The number of audit firms that have resigned from audits in the UK has risen by 21% in the year to 30 September 2019, up from 190 the previous year, according to Thomson Reuters.
The firm said audit firms are being encouraged by the UK’s accountancy watchdog to “drop unprofitable clients from their client rosters”, which may have “helped drive the rise in audit resignations”.
Additionally, the FRC said it wants audit firms to raise fees for audit work to reduce the “risk of the work being used as a loss-leader”.
Thomson Reuters said acting as the auditor for clients can help accountancy firms “attract more profitable non-audit work”, such as consultancy and tax work from the same client.
However, the concern is that using audit as a loss-leader might mean that audit work is not undertaken to the same “high quality” that it would be if it were the sole revenue stream from that client.
Brian Peccarelli, chief operating officer, customer markets at Thomson Reuters, said: “It seems that audit firms are now looking far more closely at which clients they want to work for.
“Audit firms have responded to regulatory pressure and are now pouring far more time and resources into audits.

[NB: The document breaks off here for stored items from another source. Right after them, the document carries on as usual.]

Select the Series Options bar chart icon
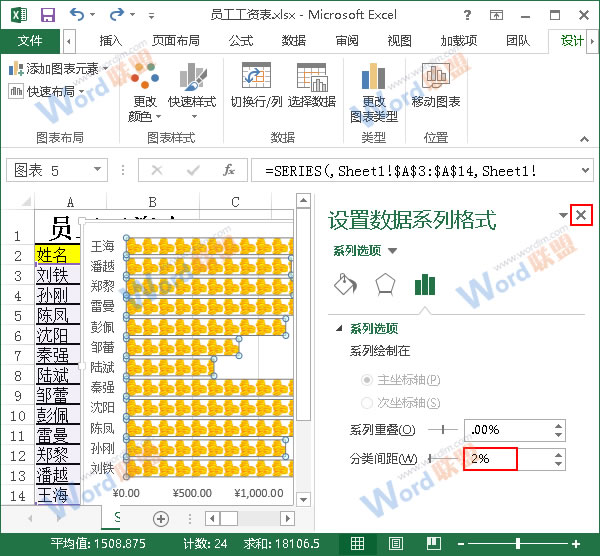 coord(425,284)
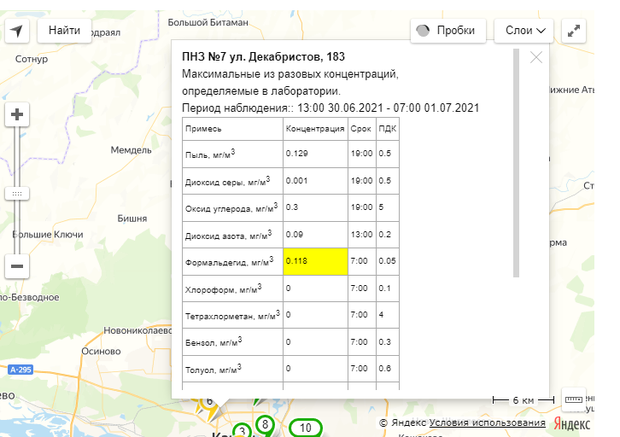Click the yellow formaldehyde concentration cell
This screenshot has height=437, width=620.
[x=315, y=262]
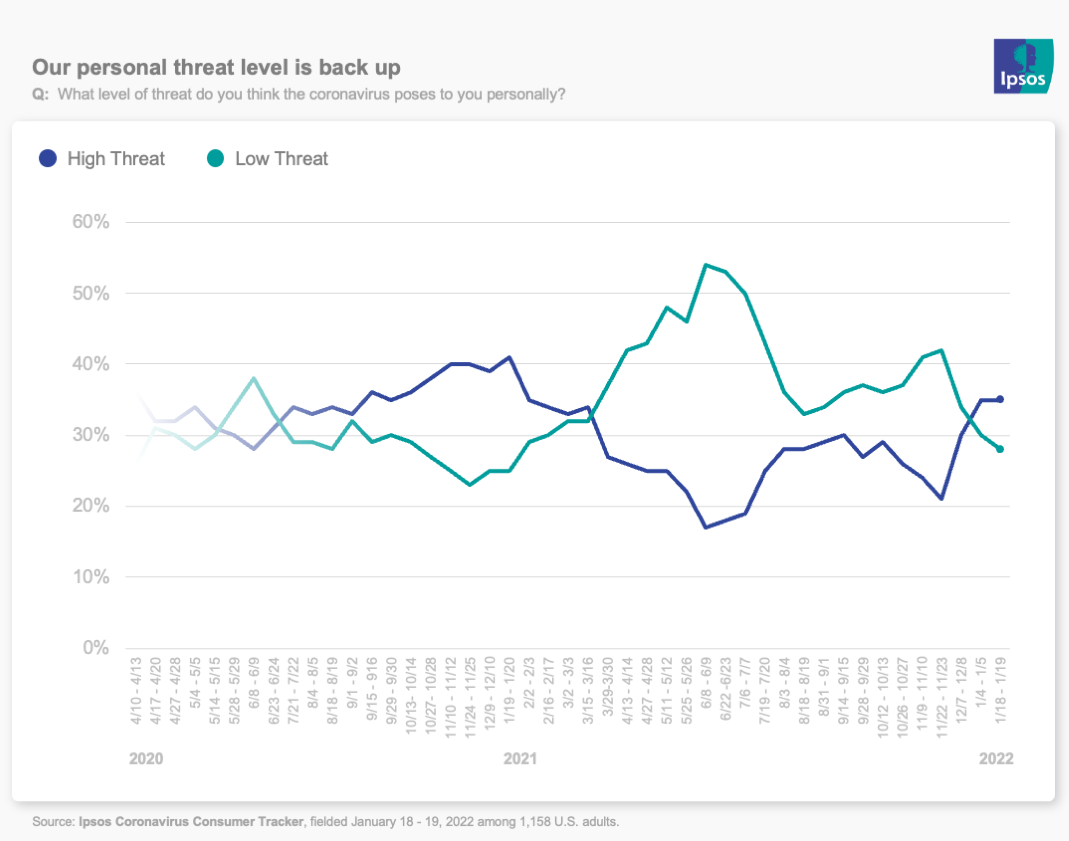
Task: Click the 60% y-axis label
Action: point(89,222)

Doing this has an obvious impact on costs.”
He added: “They are also investing heavily in AI, big data and other technology in order to improve audit quality and keep costs under control.
“However, there is an increasing acceptance amongst regulators and the profession that audits must be properly charged for. With the FRC increasing the level of fines it imposes on audit firms it is also understandable that audit firms will want to review their relationships with “high risk” clients.”